Of fractures, splints and other unpleasantness

My fractured hand

Unless you live with me, work with me or have me as a friend on Facebook you won’t know that I have accidentally fractured a bone in my right hand (as opposed to *intentionally* breaking it I guess).

I knew it was serious pretty much right away but hoped it was just a sprain, but as my hand kept swelling more and more it was quickly obvious that something more serious had happened. I went to the hospital, got an x-ray, and was told I needed a splint. I’ve had a splint to heal a pinky finger before, it was just a metal bar with foam on one side. I wasn’t so lucky this time and this splint was made of a large, heavy piece of plaster covering the outside of my right hand.

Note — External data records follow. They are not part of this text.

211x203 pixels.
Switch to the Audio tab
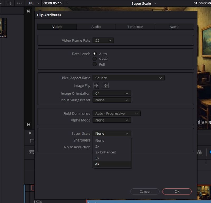[x=96, y=27]
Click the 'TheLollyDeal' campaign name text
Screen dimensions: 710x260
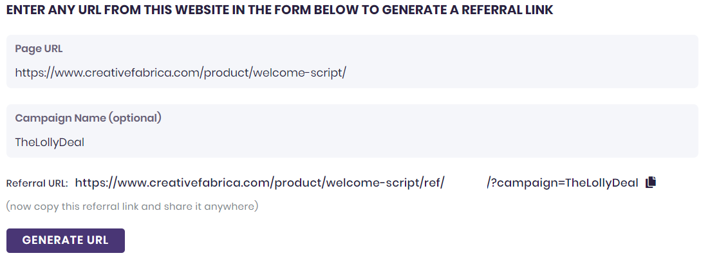click(x=50, y=142)
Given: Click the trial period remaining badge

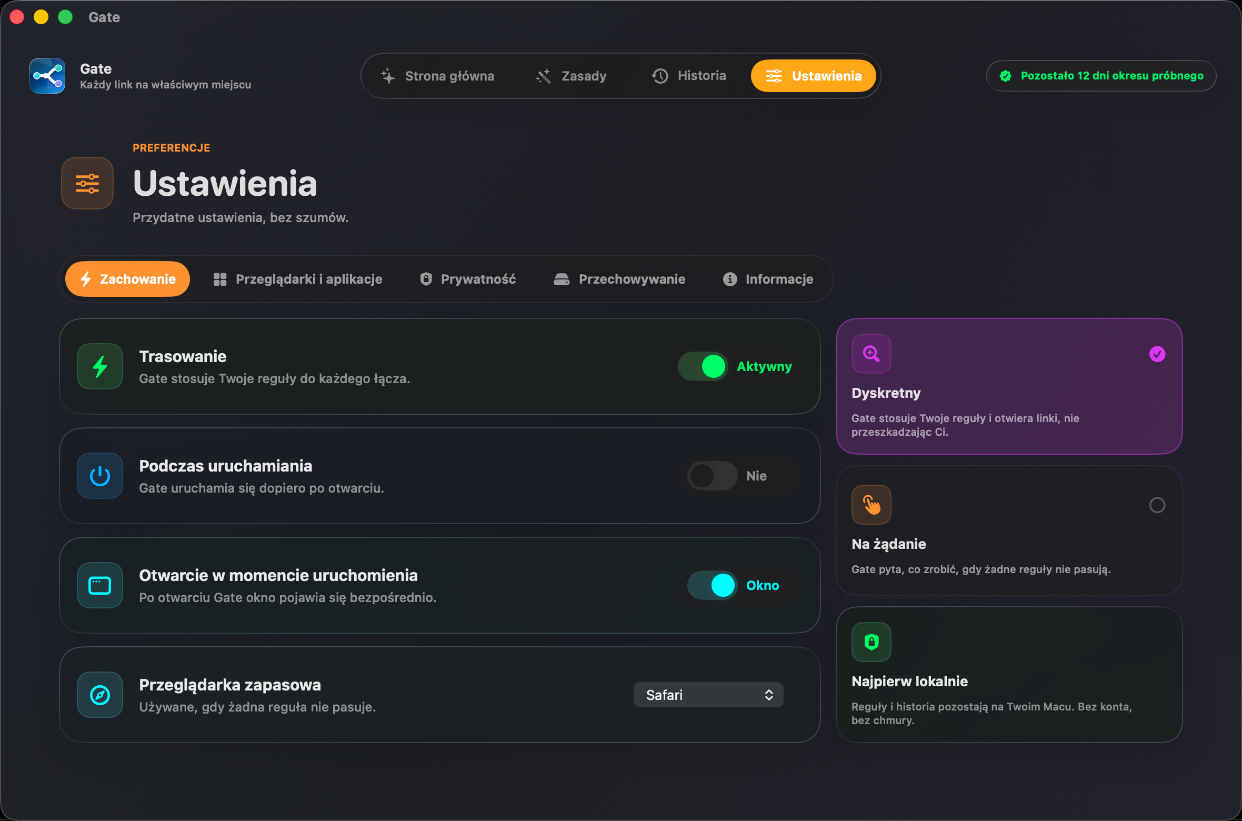Looking at the screenshot, I should [x=1101, y=76].
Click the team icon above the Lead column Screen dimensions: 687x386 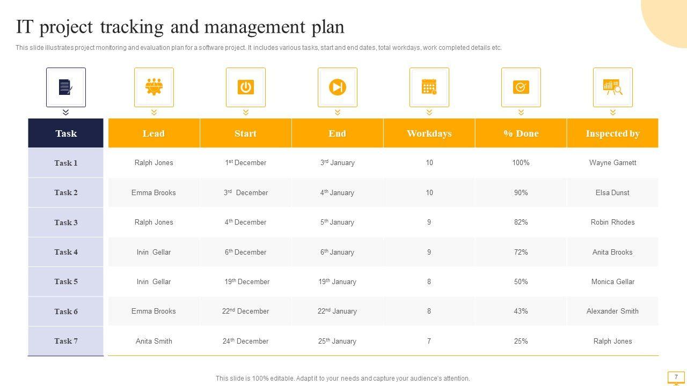[154, 87]

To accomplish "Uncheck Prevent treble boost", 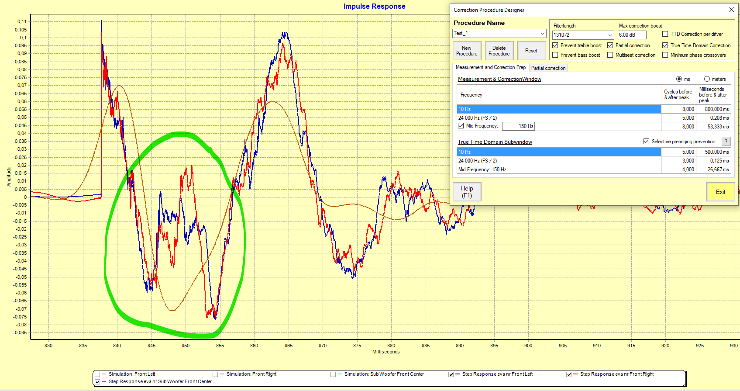I will coord(555,45).
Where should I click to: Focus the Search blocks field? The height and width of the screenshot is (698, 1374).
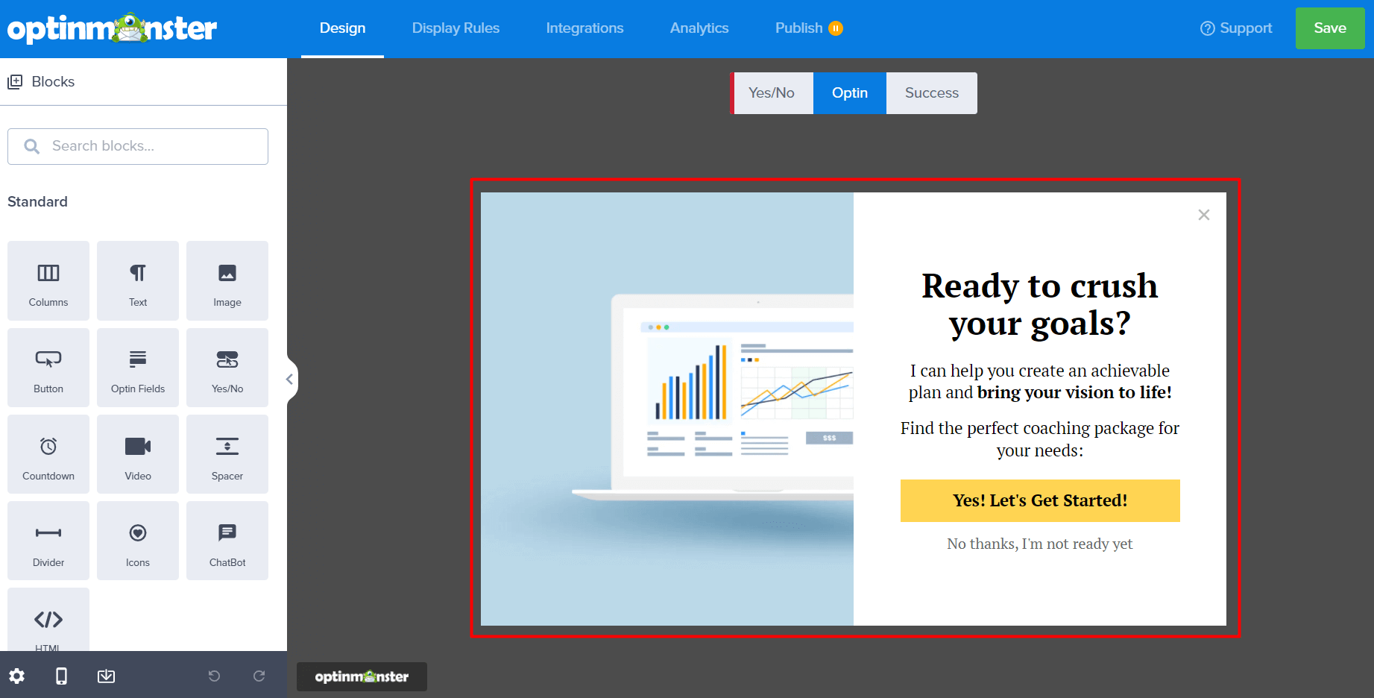(x=138, y=146)
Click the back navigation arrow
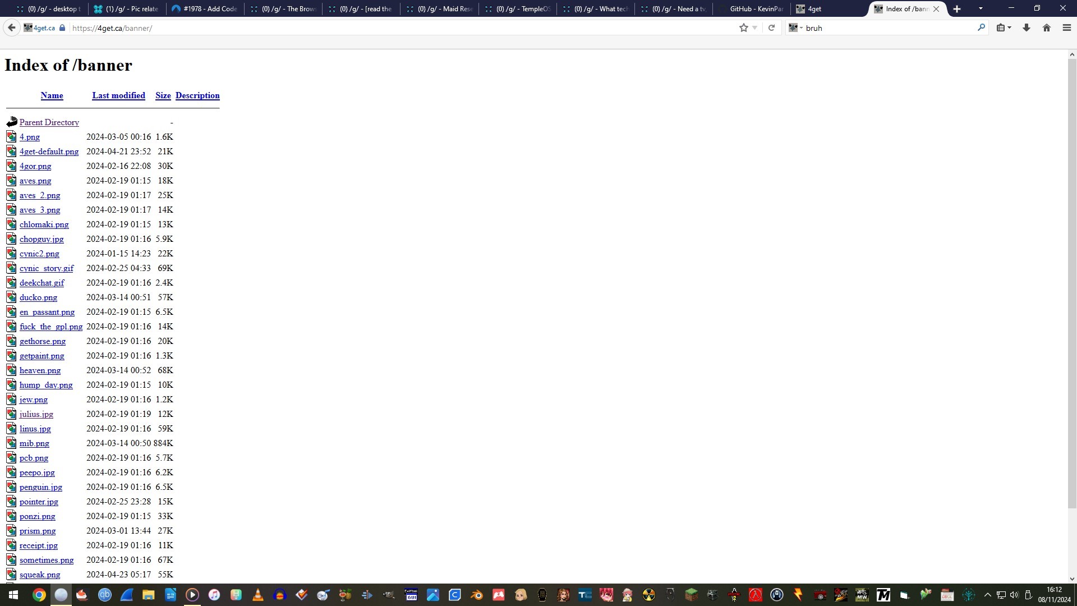 11,27
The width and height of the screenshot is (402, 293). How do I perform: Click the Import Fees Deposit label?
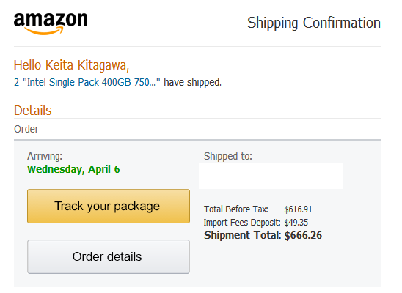coord(242,223)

Now, I am right-handed. VERY right-handed. I could probably lose my left hand and not have to adjust my life much. I have NO fine motor skills in my left. In fact I remember from my early 20s incidents where I went to a book shop, selected a book, picked it up with my left hand, then realized that I had grabbed the book next to the one I wanted. So, this past 10-11 days have been a real pain in the ass. For those of you who have never temporarily lost the use of your dominant hand, here are a few things this affects:

  1. Writing. I have tried to write with my left. It just doesn’t work. At all. In a pinch, if my signature is required, I can manage to grab a pen with my right thumb and index finger and sign by moving my whole arm, since my wrist is immobilized. Anything more than that and it looks like I fell asleep in the middle of writing a word. It’s completely ridiculous.
  2. Typing. My left hand can carry on typing, but the best I can do with the right is to bend my middle finger down and type with that. This works and is not too uncomfortable, but my typing accuracy has gone to sh*t and I have to look at the keyboard all the time.
  3. Eating. I look like someone who’s never handled utensils before, or perhaps have some sort of tremor issue, but if I take my time I manage, as long as I don’t have to cut anything.
  4. Cooking. Oh boy. I always handle knives with my right hand, so that’s not going so well. My brain knows how I should hold a knife, but that knowledge fades sharply as the command gets to my left arm.
  5. Driving. Good thing I don’t still have my manual transmission A4. Driving an automatic is at least straightforward. Getting into and out of the car is a little arduous.
  6. Hygiene. That one’s tricky. Because I have this plaster splint I can’t just jump into the shower carelessly, I must wear a plastic bag , but that’s not so bad. I can take the splint off for short periods too but it’s a pain getting everything back on so I try not to do it. The more difficult aspect, and no one talks about this because it’s not a comfortable thing to talk about, is that wiping is surprisingly arduous. After all I’ve been doing it for what, 45 years the same way, but suddenly I have to re-develop the skill with a hand that’s extremely *gauche*. It takes a long time everytime, and if you combine this with my mild claustrophobia it usually means that I come out of the washrooms sweaty and somewhat flustered. That’s definitely something that gets taken for granted in normal life.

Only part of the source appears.